Totally helpful reply! DI am checking out all those sites now.
How do you go about imaging and preserving CD Evidence?
Much the same as in any other case – if you know what you are investigating, you can choose the apporpriate system level – if you don't know, or want to play it safe, you choose the 'lowest' system level that you can manage to access.
For CD's, this usually means the 'raw' CD information. This will be a combination of 'raw' data sectors and administrative information that (I think ) can only be extracted by special commands to the CD drive.
I like CloneCD from Slysoft, myself, but there are several other tools on the market, some intended for forensic practice, and some for bypassing CD copy protection.
I was asked by someone for advice, I assumed you can image it using dcfldd, or dd. Or you could simply take an iso since it is (generally speaking) not likely to have deleted files etc on it.

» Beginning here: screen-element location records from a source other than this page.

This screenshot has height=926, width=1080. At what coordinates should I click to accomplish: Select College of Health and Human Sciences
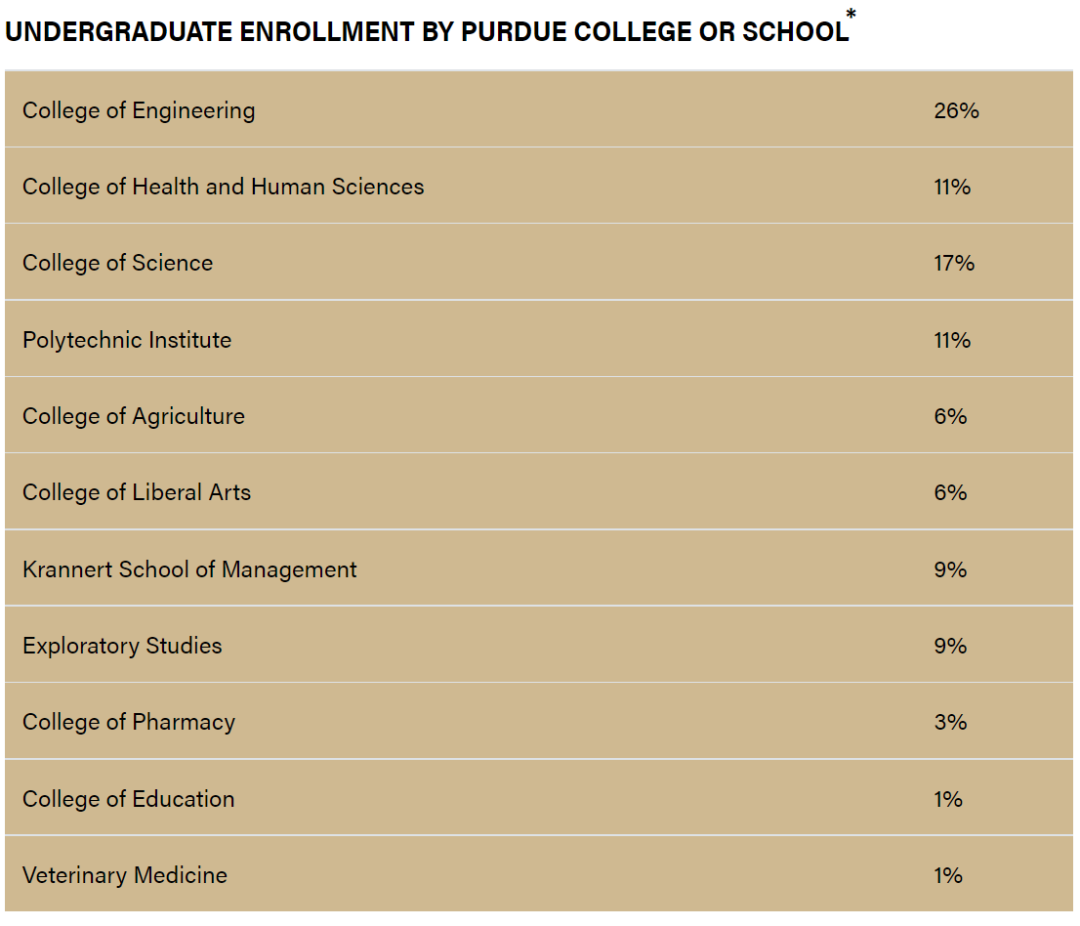tap(223, 186)
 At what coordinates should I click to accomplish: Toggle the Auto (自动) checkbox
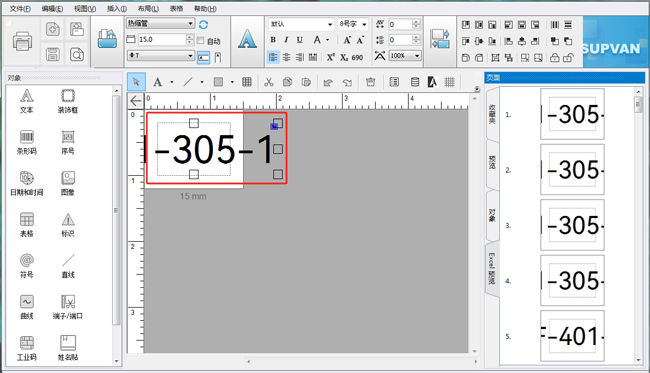pos(201,40)
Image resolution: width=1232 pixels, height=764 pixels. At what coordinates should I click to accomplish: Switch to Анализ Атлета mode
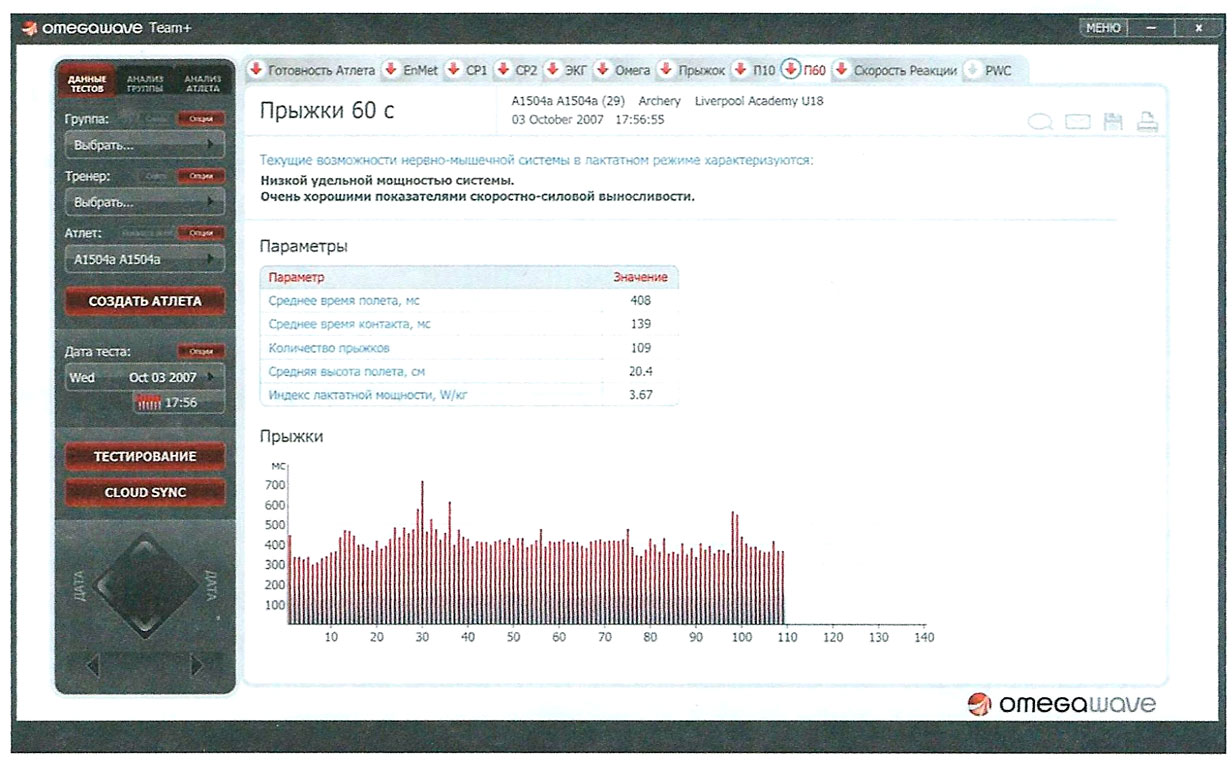(x=202, y=82)
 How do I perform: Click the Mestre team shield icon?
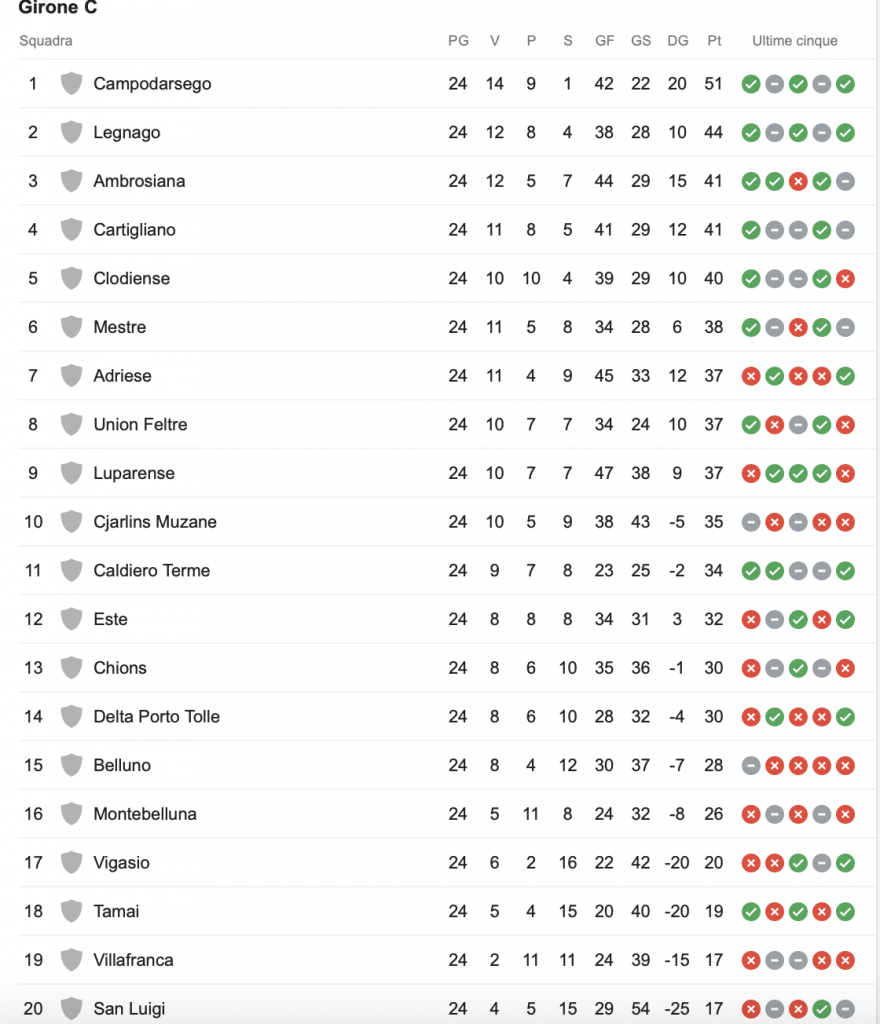(71, 327)
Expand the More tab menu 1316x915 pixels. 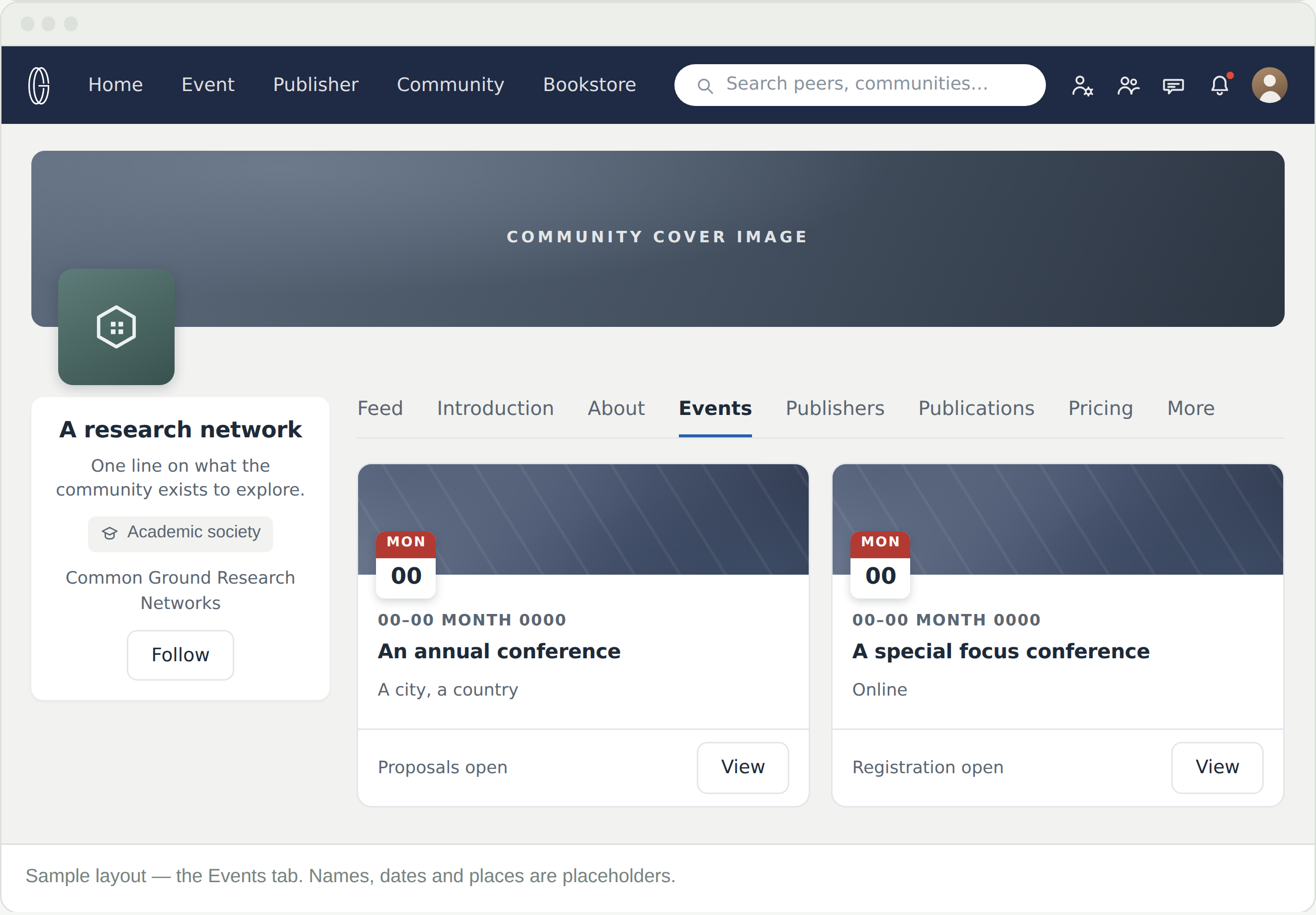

This depends a lot on what kind of CD you are using. An sinmgle-session ISO-9660 CD would probably be mounted as a device giving you access to the sectors of that particular volume. However, you also need to cover multi-session CD's, and even perhaps CD's where session information have been deliberately obfuscated. If the CD device driver gives you that information, fine. Burn a couple of test CDs and keep as references. One should definitely have multiple sessions (you want to be able to identify the mutiple sessions, as well as access all of them without having to remount the CD).
Kris Kaspersky's book 'CD Cracking Uncovered Protection Against Unsanctioned CD Copying' provides much of the foundation, though I'm afraid it's a rather hard read if you don't have a good background in software development. Paul Crowley's book on CD and DVD forensics, contains some good stuff, but to a great extent appears to be a users guide to a software product, and so won't make sense unless you have that software.
Recently I was discussing the top three vendors' various shortcomings on CD/DVD imaging and interpretation of the collected images.
Make sure the tool you end up with, functions as expected. Two of the three would not image properly in certain instances and had problem locating "deleted" files or rewritable DVDs.
jhup,
Any chance that you could share the details? "Two of the three" is pretty vague when you don't know what the two or the three are. And how do the two not image properly?
EnCase 6.19 FTK 4.2 & X-Ways 17.
DVD is RW.
Session opened.
Multiple files written.
Single file deleted.
Additional files written to DVD.
Session is not closed.
EnCase could see the deleted file, but unable to carve directly.
FTK could not see the file.
X-Ways could see the deleted file, but unable to carve directly.
All were able to locate through raw data view, and carve manually, and completely.